In one approach for making BPM disks, all of the layers up through and including the magnetic recording layer are deposited as films on the substrate. The disk is then lithographically patterned, such as by nanoimprinting, after which the disk is etched down through the recording layer to form the individual data islands. However, this can lead to degraded magnetic properties of the islands due to damage from the etching and from removal of the resist material after etching.

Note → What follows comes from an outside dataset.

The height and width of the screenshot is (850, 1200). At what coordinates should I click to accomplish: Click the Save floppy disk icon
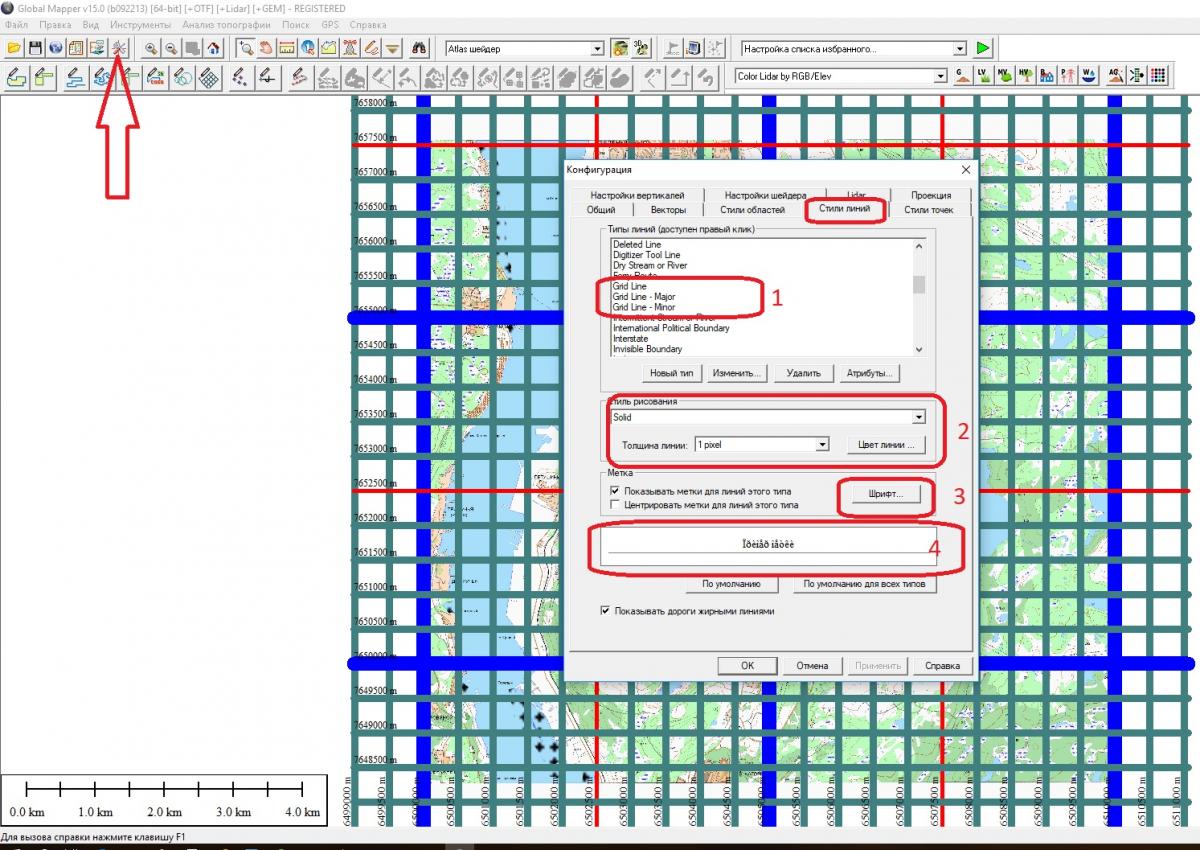35,47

In another approach for making BPM disks, sometimes called templated growth, the layers up to but not including the magnetic recording layer and its underlayers (called the magnetic stack) are deposited on the substrate. The structure is then lithographically patterned and pre-etched (i.e., before the deposition of the magnetic stack) to form a patterned first seed layer. Then a separate second seed layer is deposited into the etched spaces where there is no first seed layer. The material of the magnetic stack is then deposited on the patterned seed layers, with magnetic material growing on the first seed layer and nonmagnetic material growing on the second seed layer. One example of this approach, as described in US 20100273028 A1 assigned to the same assignee as this application, has ruthenium (Ru) as the first seed layer and oxide spaces as the second seed layer. Magnetic CoPtCr material and nonmagnetic oxide material is then sputter deposited simultaneously, with the CoPtCr growing on the Ru seed layer and the oxide growing on the oxide seed layer. However, this prior art method is limited to templated growth of the data islands and the nonmagnetic spaces between the data islands in the data regions of the disk, and not to the nondata servo regions of the disk.

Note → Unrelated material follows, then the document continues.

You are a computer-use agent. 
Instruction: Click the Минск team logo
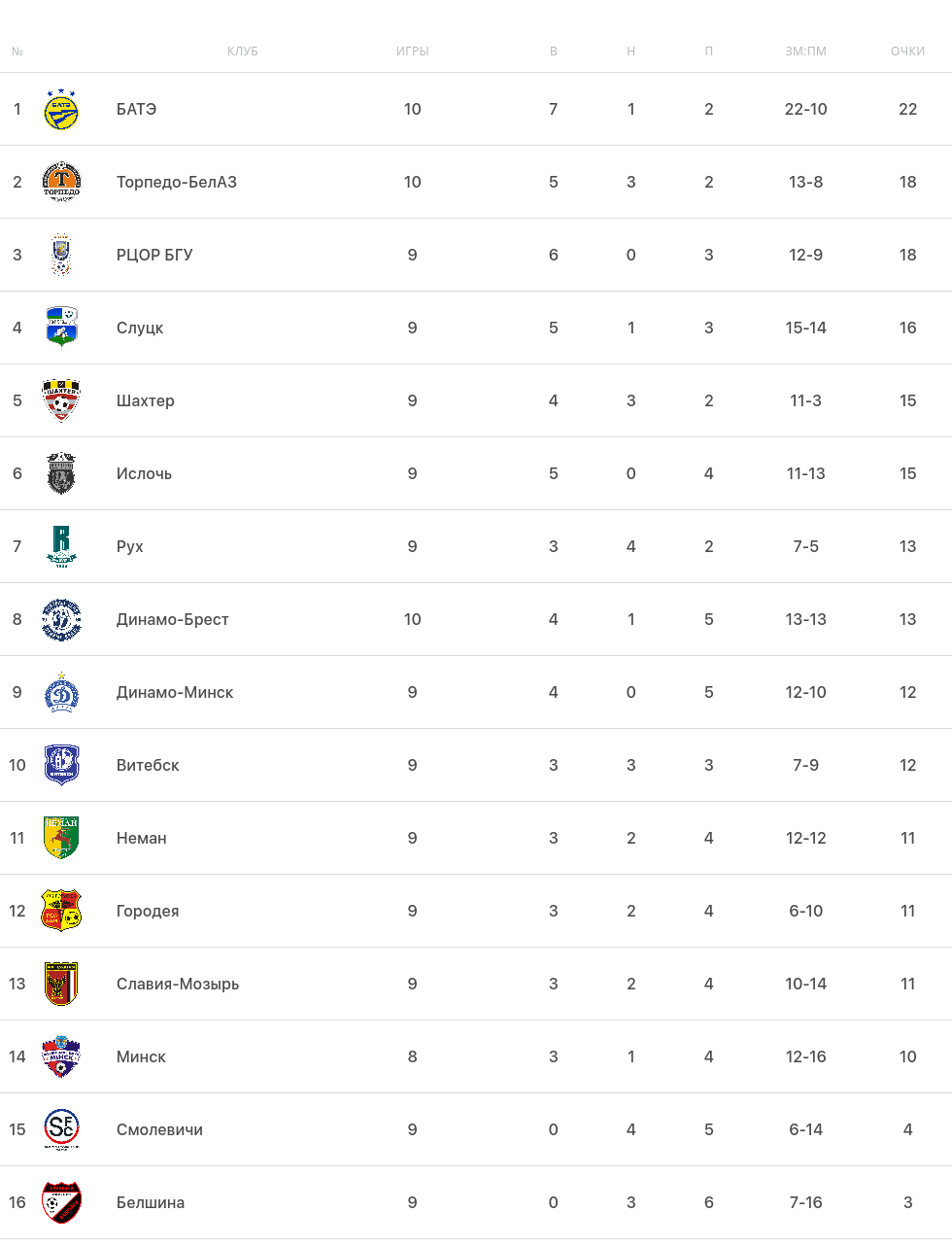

Like conventional non-patterned or continuous-media disks, BPM disks also have nondata servo regions that are used for read/write head positioning, and to identify the track being written or read. The servo regions in the pre-etched type of BPM disks with elevated spaced-apart data pillars can also patterned to contain elevated nondata servo islands or pillars that are separated by servo trenches. The servo pillars are “servowritten” or pre-magnetized during manufacturing and are not intended to be rewritten during normal operation of the HDD.
The pattern of servo pillars and trenches differs significantly from the uniform periodic pattern of the data pillars and data trenches. There are different sizes and shapes of servo pillar features and the servo trenches are typically much wider than the data trenches. To generate an adequate servo signal the magnetic field above the servo pillar features at the height of the read sensor must be significantly different from the magnetic field above the etched regions. In BPM disks made by etching the magnetic stack, the magnetic material is removed in the etched part of the servo pattern, which results in the desired magnetic contrast at the read head height. However, because of the wide servo trenches as compared to the very narrow data trenches, the prior art templated growth method, which relies on very narrow data trenches to attract the nonmagnetic material, will not result in a servo pattern that can deliver an adequate servo signal. Also, the difference in topography between the data regions and the servo regions can cause a change in the air flow under the slider that supports the read/write head as the slider moves past the data regions and servo regions. This can cause modulations in the slider flying height, and thus magnetic spacing modulations that degrade the performance of the recording system. Thus to create a reliable head-disk interface, expensive extra process steps, such as planarization, may be necessary for BPM disks.
What is needed is a magnetic recording disk with patterned servo regions that can generate an adequate servo signal and that can be fabricated using the advantages of a templated growth method.